Lately I’ve been thinking about the way the new year raises questions of identity. January always seems to ask us to consider who we are, which is another way of asking: what is it we love?
In one sense, there’s a clear unity in the answer we give – and aspire to give – as Christians. We love God; we love our neighbor. We may not always live up to this love, but the root of it remains alive in our will, and we trust that the One who is Love, Himself, will bring it to fruition.
But like so much of the Christian life, this unity also embraces experiential variety and encourages us to ask again: what is it we love? Because arguably, the what, why, and how of this question forms the essential fabric of our lives, both individually and in community.
We love our families, our friends. We all understand this, even if the statements remain alive and experientially complex. But what does it mean to say that we love our country? The face of a person invites contemplation, but the face of a country exists at a more impersonal scale. “The United States of America” is something huge and abstract that includes – but isn’t reducible to – history, geography, culture, politics, economics, and so much more.

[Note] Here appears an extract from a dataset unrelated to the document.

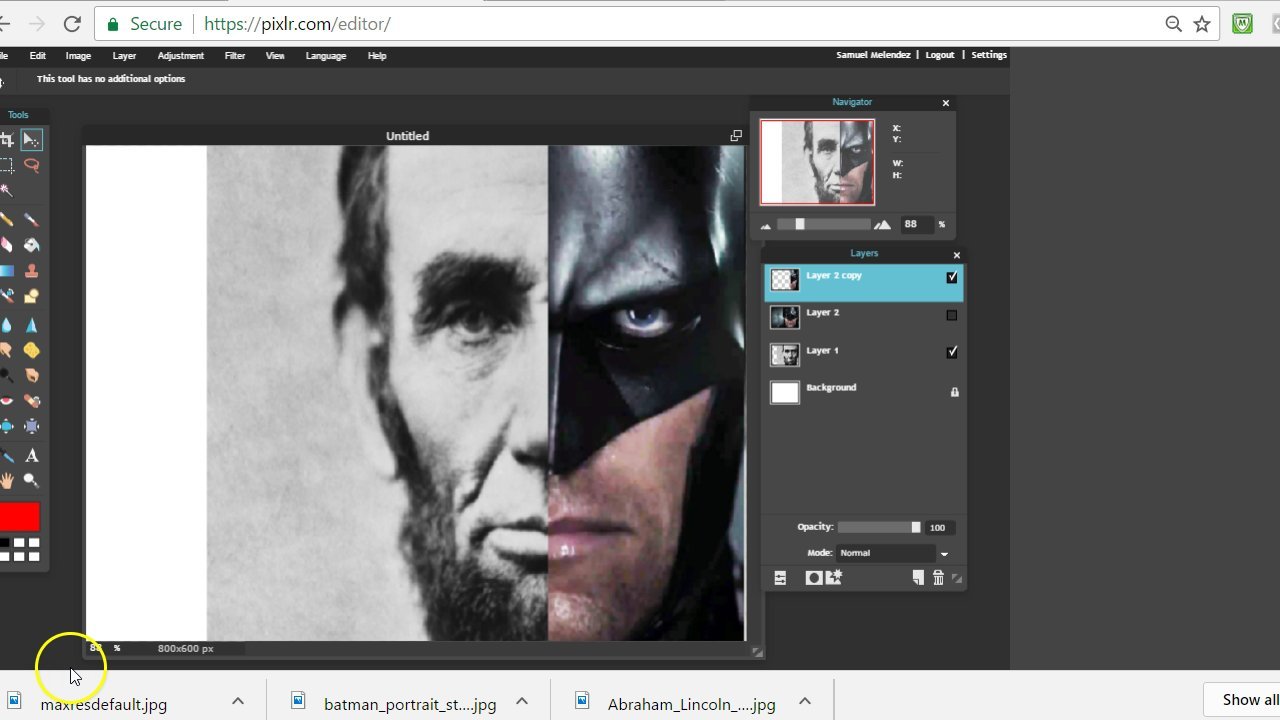Click the Logout link
This screenshot has width=1280, height=720.
pyautogui.click(x=939, y=55)
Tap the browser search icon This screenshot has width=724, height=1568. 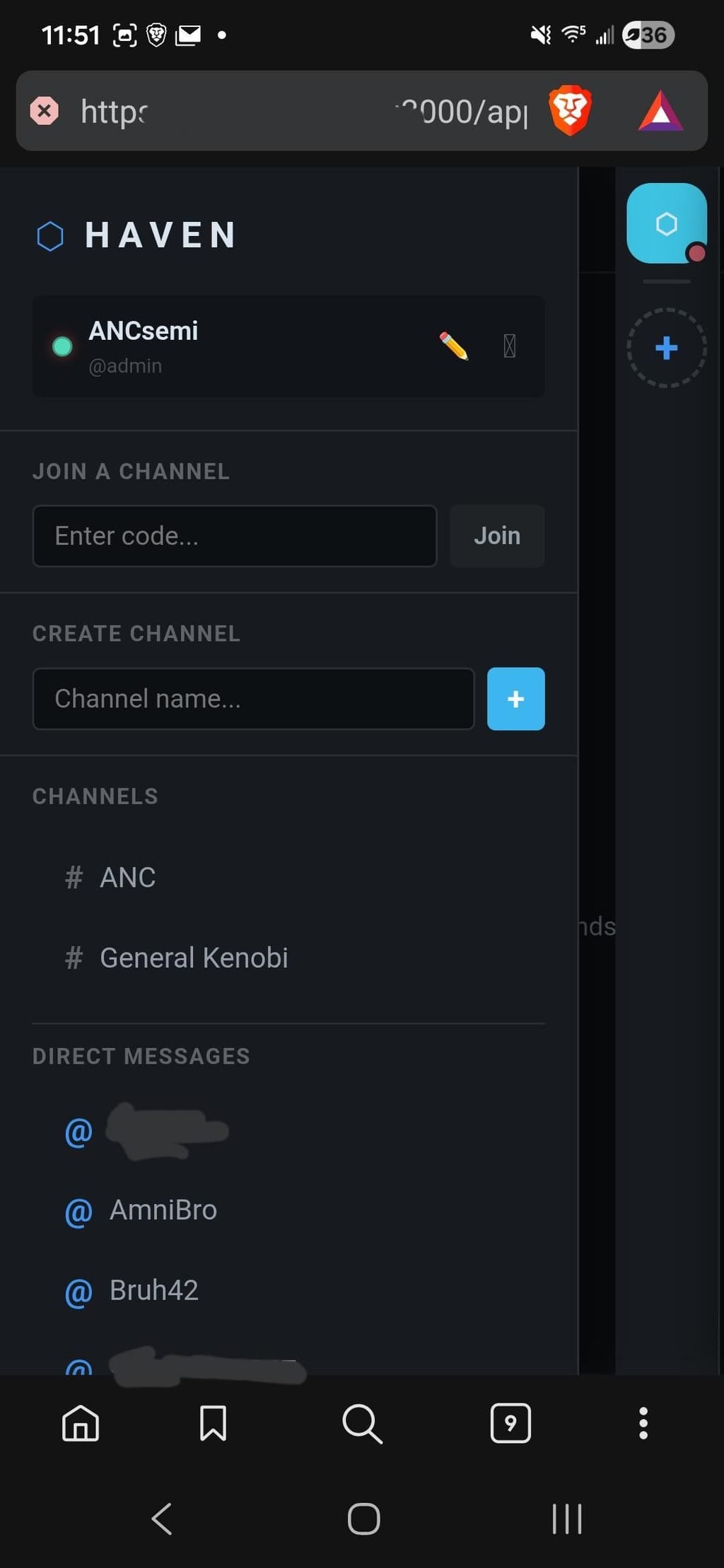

In his Four Loves, C.S. Lewis addresses related challenges when he suggests that unexamined or reductive forms of patriotism can slip into idolatry or farce – when we canonize, wholesale, a national past, for example, or make our love dependent on policies and practices we can support. Love isn’t blind, but neither is it conditional.
Ultimately, Lewis believes that the healthiest and most natural love of country springs from our local loves, as much (or more) from the familiar flavors of daily life as from the ideals and the symbols of our national identity. As with love in so many of its forms, the possibility of loving an entire population is essentially dependent – and only makes sense in light of – our love for the small and the particular, for our neighbor in the concrete immediacy of local place.
This is something the Benedictine tradition has long understood. With its emphasis on stewardship, community, and hospitality, the Benedictine Rule embraces the good of our brothers and sisters by inviting us to be present to them in this particular time and place. There’s a humble stability in welcoming those whom God brings into our lives and our neighborhoods. Even in teaching us that all men and women are our neighbors, Christ relates a parable about a specific Samaritan helping another man in his real and immediate need.
For those of us living in the U.S., 2024 is an election year, which promises not only a storm of competing rhetoric but also the opportunity to consider what our love of country is and means. The ballot box is an important part of responsible citizenship – and therefore of my active love of country – but I hope to remind myself throughout the year that patriotic love, too, is a rich and personal encounter, and that willing the good of my country begins with the reality of my home, my community, and my next door neighbor.
Wishing you all a fruitful January, wherever you call home!